Vedas

The 4 Vedas Explained: Names, Types, and What Each Veda Contains

A clear beginner guide to the four Vedas, with simple memory hooks for what each Veda is known for.

Satarupa Banerjee 2 min read
Four symbolic manuscript streams around a central lamp, representing the Rigveda, Yajurveda, Samaveda, and Atharvaveda without text.
AI-generated editorial illustration for Bhaktilipi about The 4 Vedas Explained: Names, Types, and What Each Veda Contains; symbolic cultural artwork, not a historical photograph.

If you searched for '4 vedas name', this guide is for you. We will keep it simple, respectful, and beginner-friendly.

Related reader questions behind this guide include: vedas types, which vedas are there, which vedas contains what, what are the 4 vedas, are there 4 or 5 vedas.

Quick answer

The four Vedas are Rigveda, Yajurveda, Samaveda, and Atharvaveda. These are the main Vedic collections respected in Hindu tradition.

A simple memory hook is: Rigveda is hymns, Yajurveda is ritual formulas, Samaveda is musical chanting, and Atharvaveda includes prayers and knowledge connected with daily life, healing concerns, protection, and reflection.

1. Rigveda: the Veda of hymns

Rigveda is often introduced first because it contains many ancient hymns addressed to deities such as Agni, Indra, Varuna, Usha, and others. These hymns are poetic, layered, and deeply tied to the Vedic world.

For a beginner, Rigveda shows how early Vedic people expressed wonder toward fire, dawn, rain, order, power, and the mystery of existence. It is not a simple storybook, so reading with commentary helps.

2. Yajurveda: the Veda of ritual formulas

Yajurveda is strongly connected with yajna, the Vedic ritual or sacrifice. It contains prose and verse formulas used by priests during ritual actions.

If Rigveda feels like sacred poetry, Yajurveda often feels more like instructions and spoken formulas for ritual performance. It reminds us that Vedic tradition was practiced through sound, action, timing, and discipline.

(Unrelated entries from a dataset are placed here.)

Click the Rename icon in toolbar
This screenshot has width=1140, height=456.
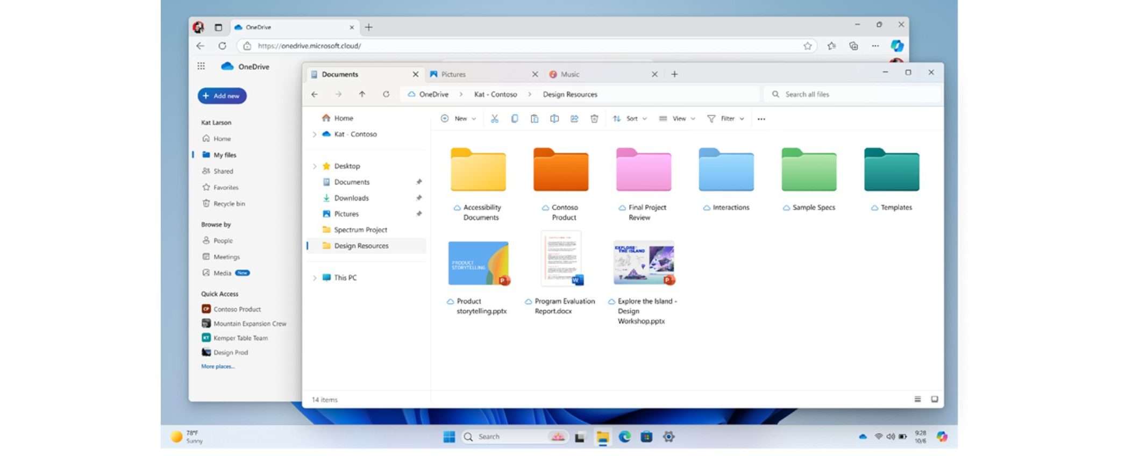[554, 119]
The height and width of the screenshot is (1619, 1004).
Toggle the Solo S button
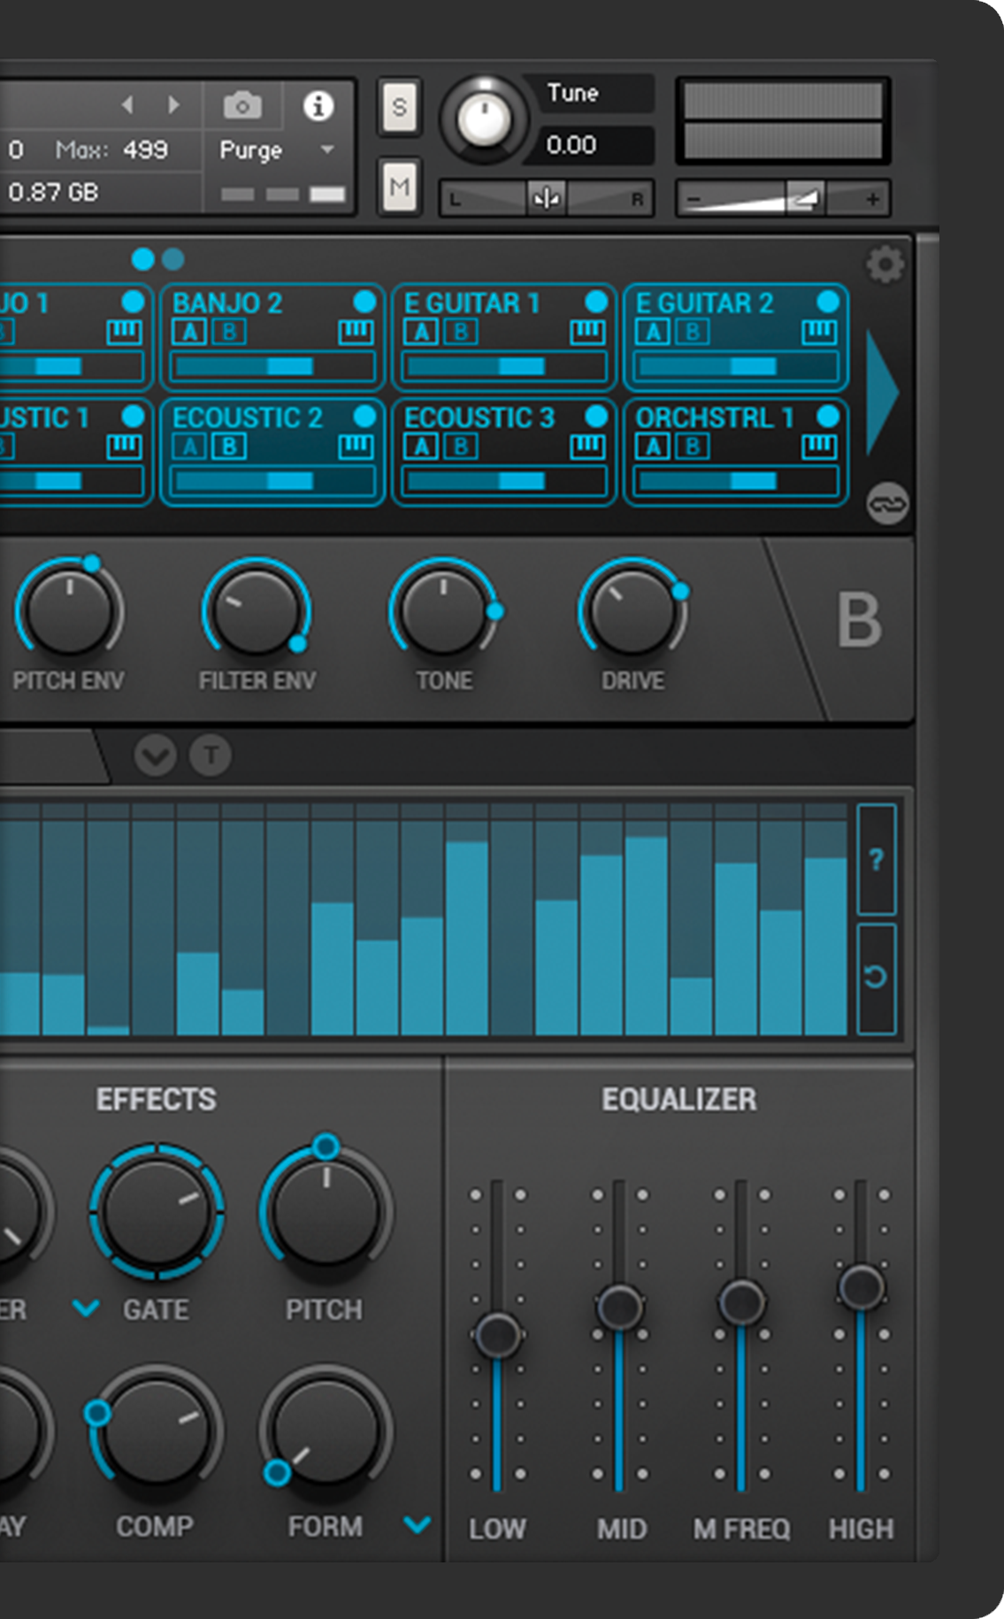point(399,107)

3. Samaveda: the Veda of chant and melody

Samaveda is famous for chant. Many of its verses are drawn from Rigveda, but they are arranged for singing in ritual settings. This is why it is often linked with music and sacred sound.

For young readers, the key idea is that the same words can become a different experience when sung in a traditional pattern. Samaveda shows how sound itself became a path of worship and memory.

4. Atharvaveda: prayers and everyday concerns

Atharvaveda contains many kinds of material: prayers, reflections, charms, healing-related concerns, household hopes, and philosophical passages. It often feels closer to everyday human worries and wishes.

This does not mean it is only “medical” or only “magical.” It is a broad collection, and its meanings should be handled with context rather than modern assumptions.

To connect this with nearby ideas, see Are the Vedas Shruti or Smriti? Simple Meaning of Sacred Text Categories and Can Anyone Read the Vedas? Women, Caste, and Learning Today.

Are there four or five Vedas?

In the canonical sense, Hindu tradition speaks of four Vedas. Sometimes texts, arts, or epics are called a “fifth Veda” as an honorific way of saying they carry sacred or cultural knowledge to more people.

So the safe beginner answer is: there are four Vedas, and “fifth Veda” is usually a special cultural title, not a replacement for the fourfold Vedic canon.